During 1987, a new era in the approach to treatment of severe human immunodeficiency virus (HIV)-I infections was entered. The increased availability of zidovudine and its licensure in many countries have resulted in its widespread use. With these developments have come a multitude of new questions. How long will clinical benefit be sustained? Will zidovudine be useful in asymptomatic HIV carriers and in other HIV-related conditions? How can the diversion of zidovudine to unproven indications be averted so that properly controlled clinical trials are conducted? Can better treatment regimens be developed to enhance the therapeutic/toxic ratio of zidovudine? What are the proper roles of governments in assuring patient access to zidovudine? How should newer anti-HIV drugs be compared with zidovudine? Will combinations of zidovudine and other active agents be useful? To address many of these issues in the United States, the Federal Government has established an AIDS Clinical Trials Group (ACTG) program. Over 3,000 patients have been enrolled in AIDS Clinical Trials Group trials, which span the spectrum from asymptomatic to advanced HIV-I infections. In addition, drug development and screening programs have been established to evaluate new compounds and regimens. Although control of AIDS will be a long and arduous journey, an important beginning has been made.

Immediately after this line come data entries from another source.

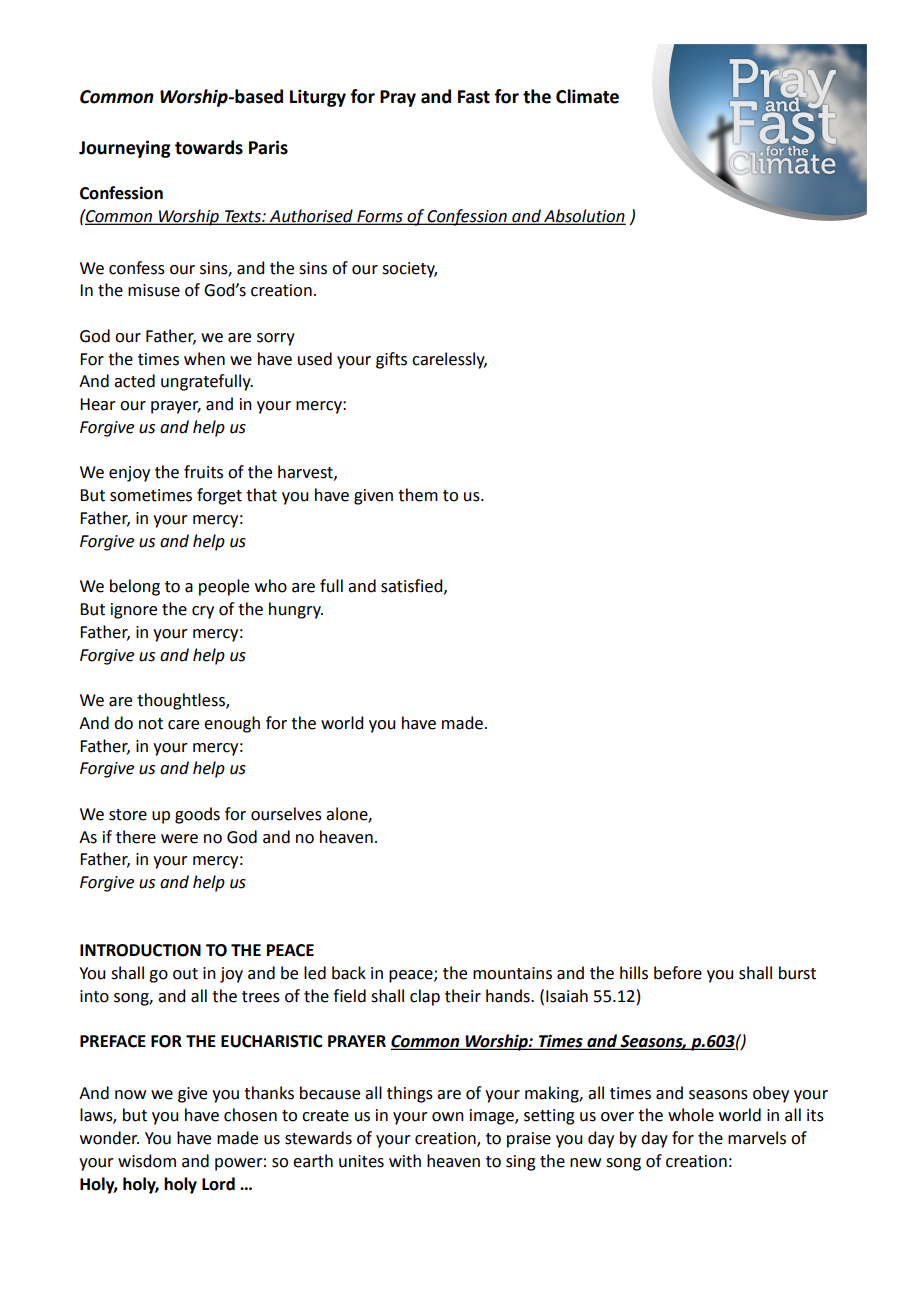 This page has height=1308, width=924. Describe the element at coordinates (584, 217) in the page. I see `Absolution` at that location.
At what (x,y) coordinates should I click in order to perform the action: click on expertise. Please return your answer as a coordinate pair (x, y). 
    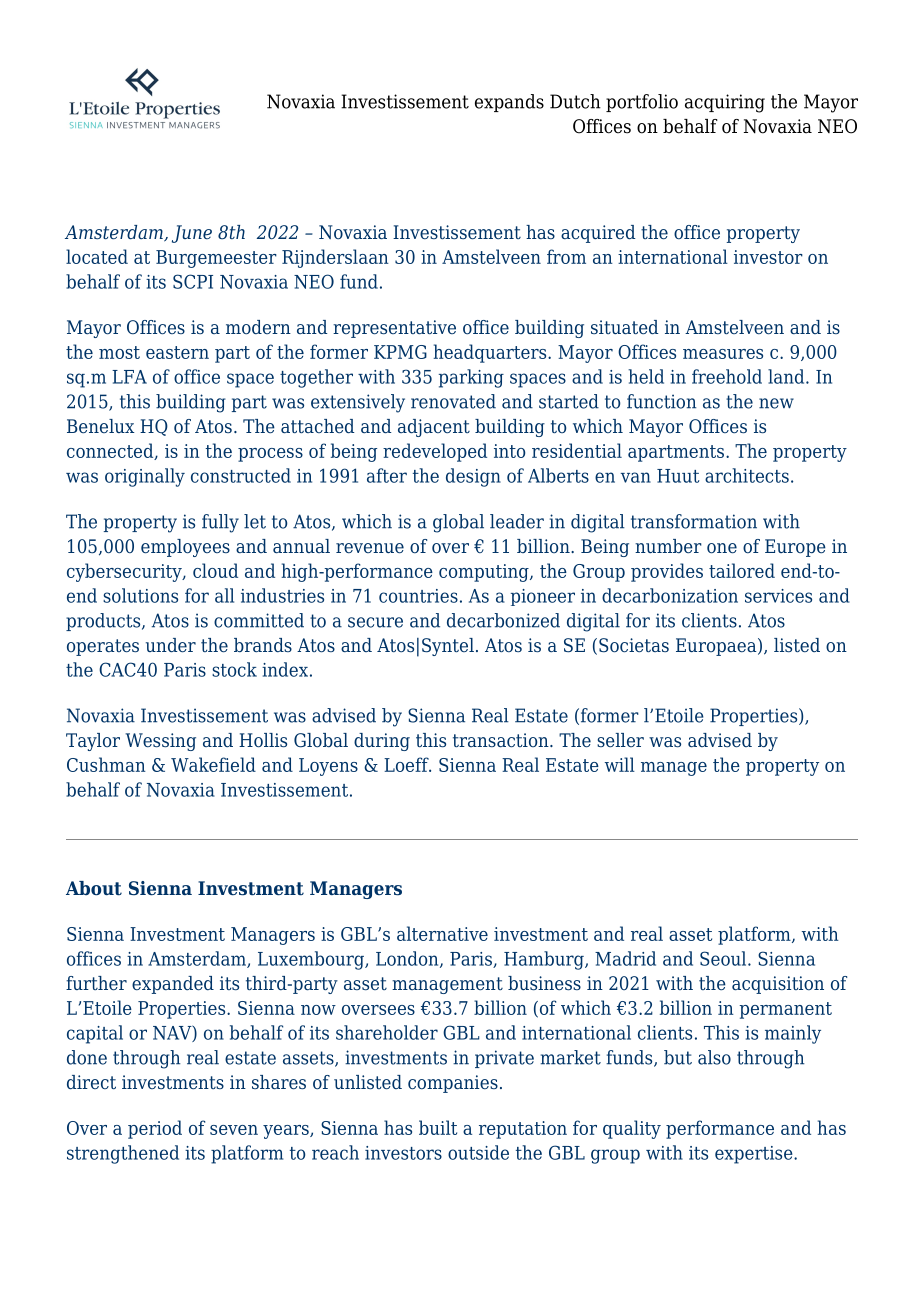
    Looking at the image, I should click on (755, 1155).
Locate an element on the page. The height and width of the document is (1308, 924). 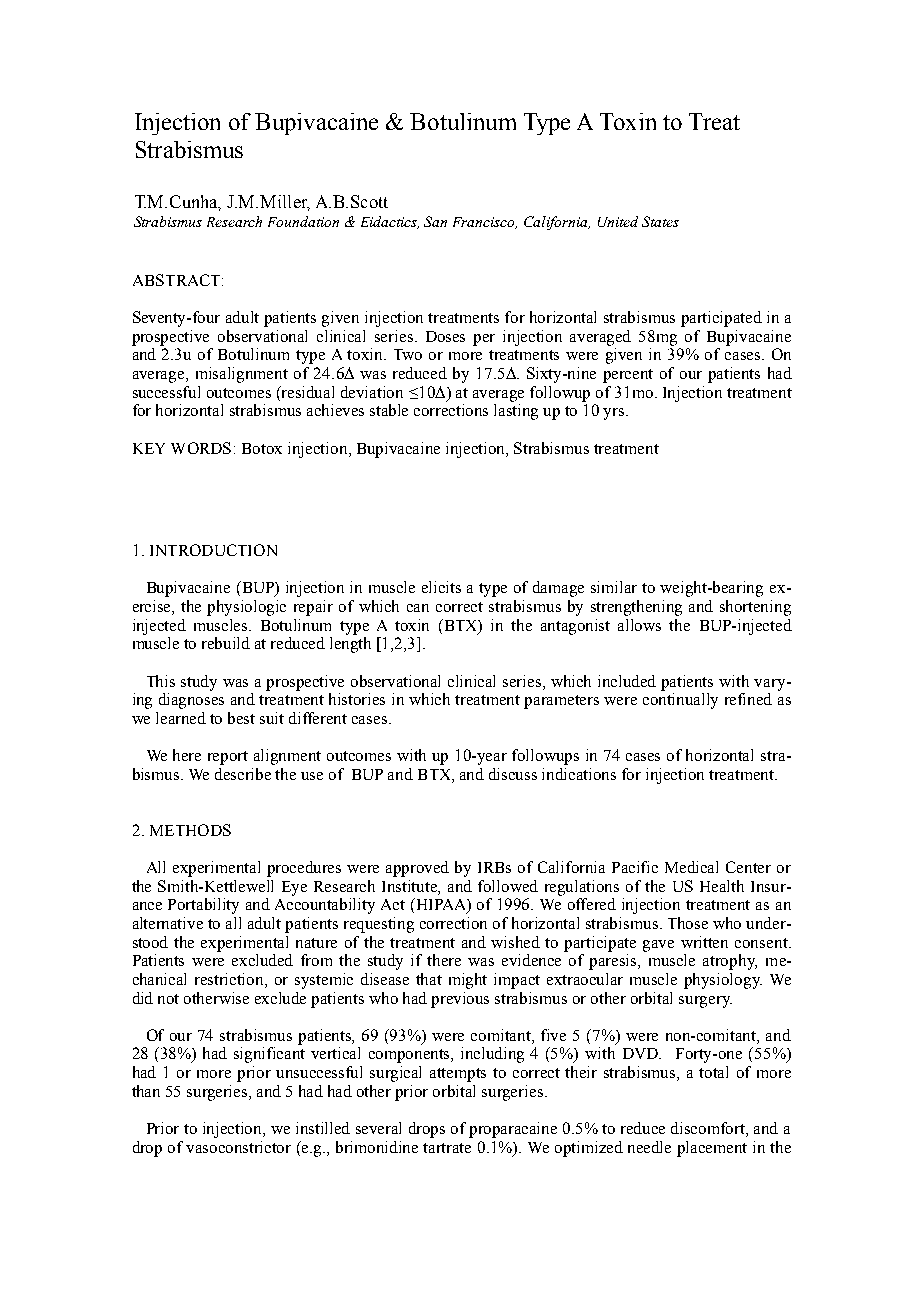
Foundation is located at coordinates (303, 221).
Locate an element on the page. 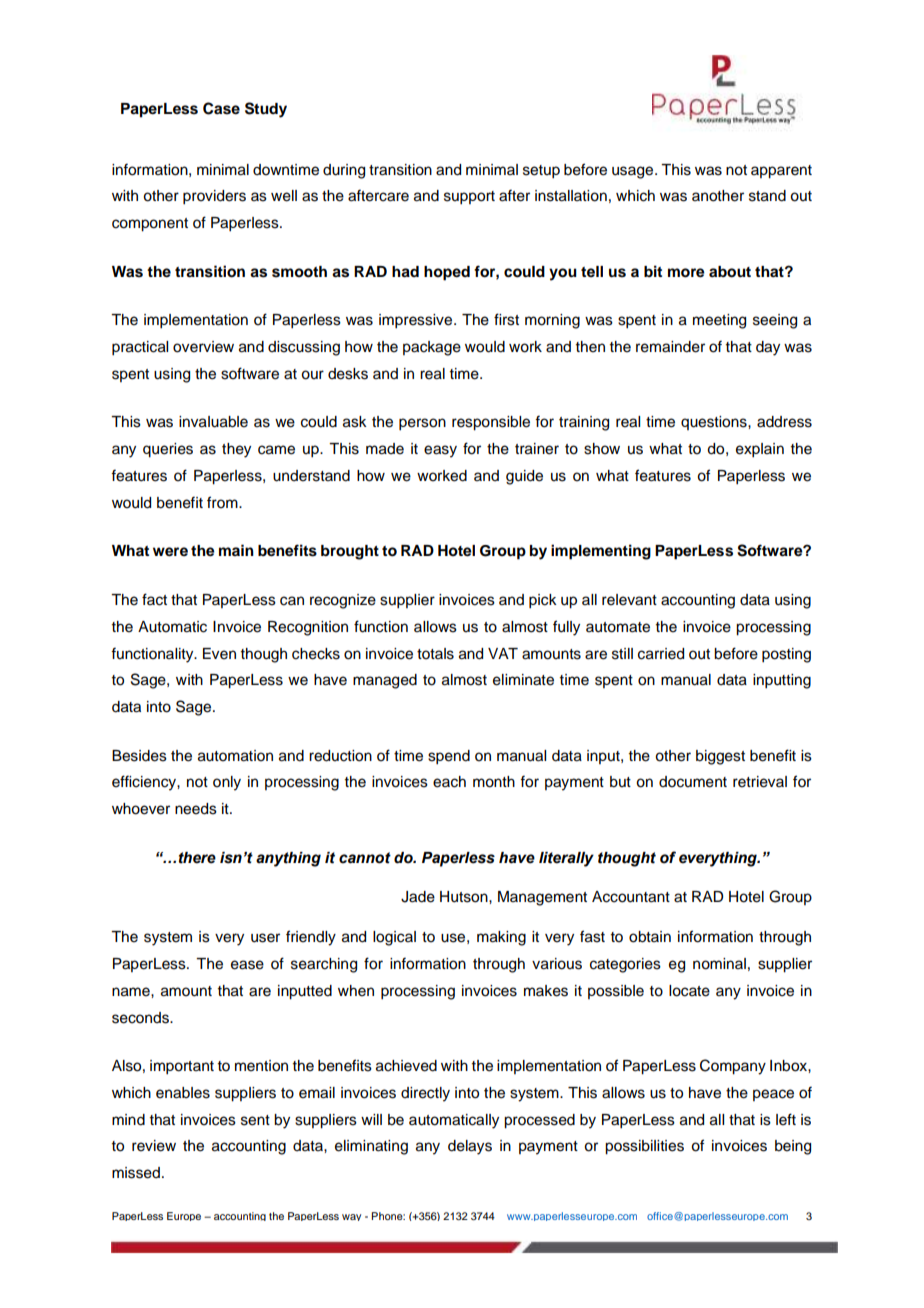 Image resolution: width=924 pixels, height=1308 pixels. nominal is located at coordinates (719, 964).
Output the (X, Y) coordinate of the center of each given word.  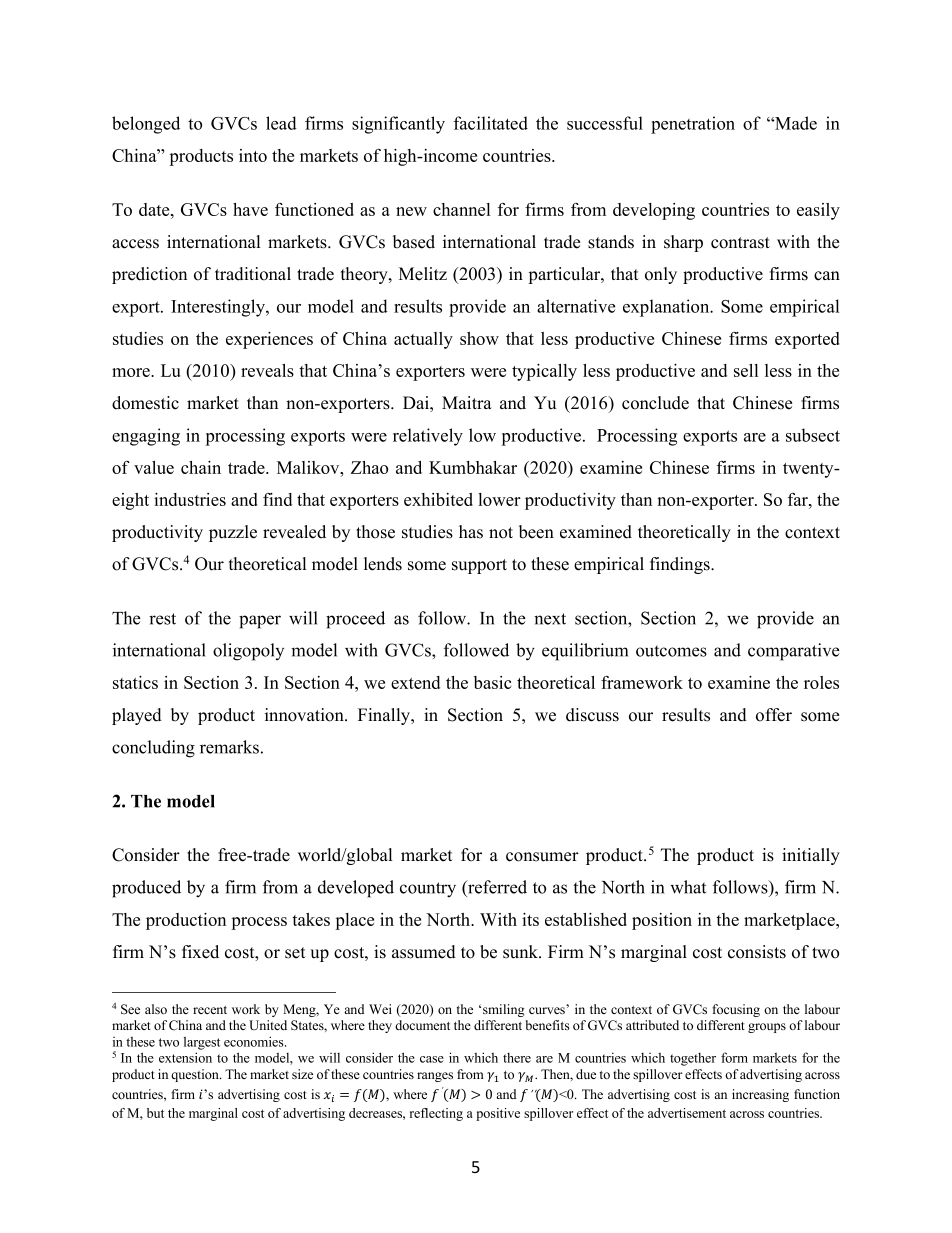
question (196, 1075)
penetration (693, 125)
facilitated (491, 123)
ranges (435, 1077)
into (253, 155)
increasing (760, 1095)
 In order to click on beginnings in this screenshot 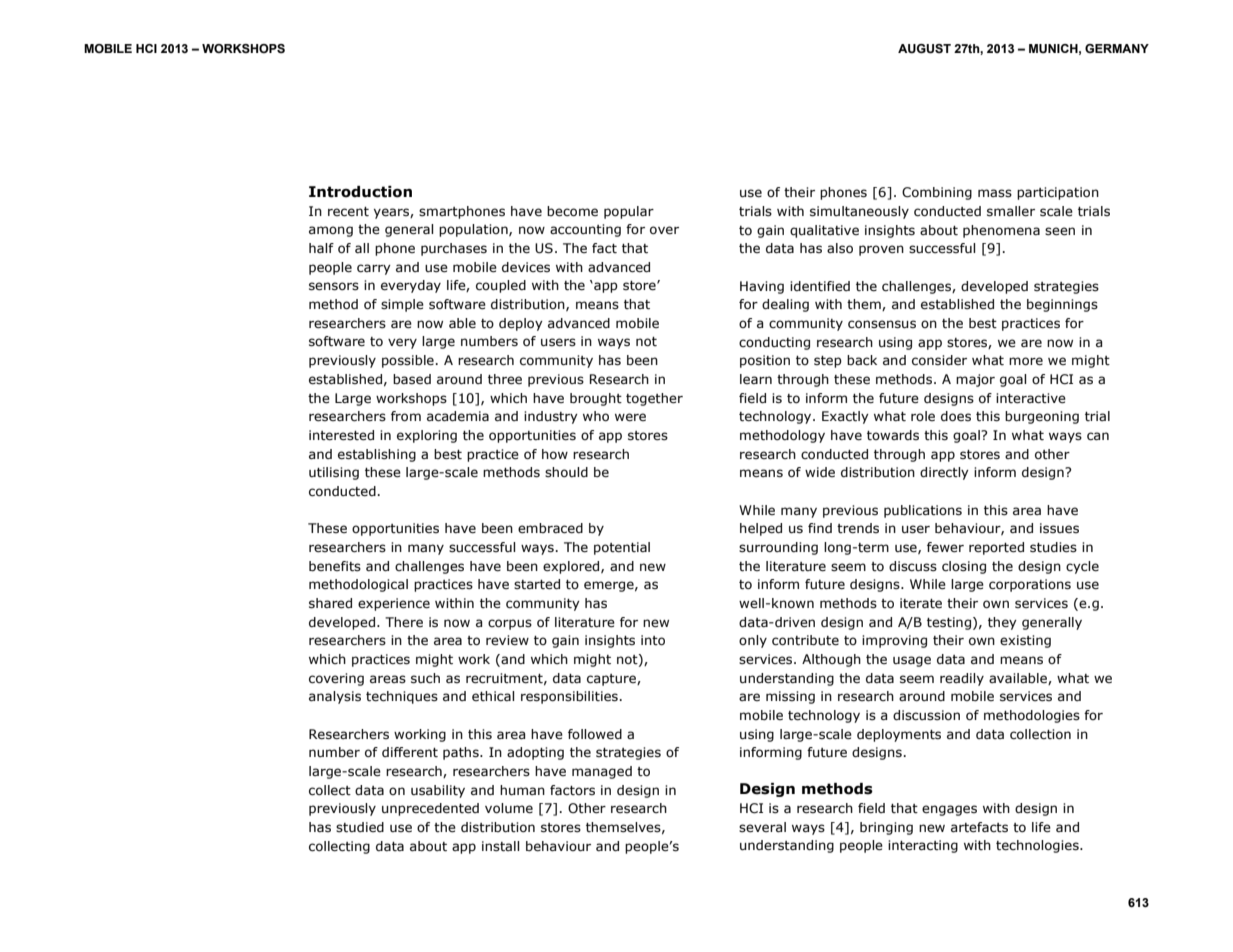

1987年,进入了治疗严重人类免疫缺陷病毒(HIV)-I感染方法的新时代。齐多夫定在许多国家的可获得性增加及其获得许可导致了其广泛使用。随着这些进展出现了许多新问题。临床益处能持续多久?齐多夫定对无症状HIV携带者和其他与HIV相关的病症是否有用?如何避免将齐多夫定转用于未经证实的适应症,以便进行适当对照的临床试验?能否开发出更好的治疗方案以提高齐多夫定的治疗/毒性比?政府在确保患者能够获得齐多夫定方面应发挥什么适当作用?新型抗HIV药物应如何与齐多夫定进行比较?齐多夫定与其他活性剂的组合是否有用?为了解决美国的许多这些问题,联邦政府已设立了一个艾滋病临床试验组(ACTG)计划。超过3000名患者已参加艾滋病临床试验组的试验,这些试验涵盖了从无症状到晚期HIV-I感染的范围。此外,还建立了药物开发和筛选计划以评估新化合物和方案。虽然控制艾滋病将是一个漫长而艰巨的过程,但已经迈出了重要的第一步。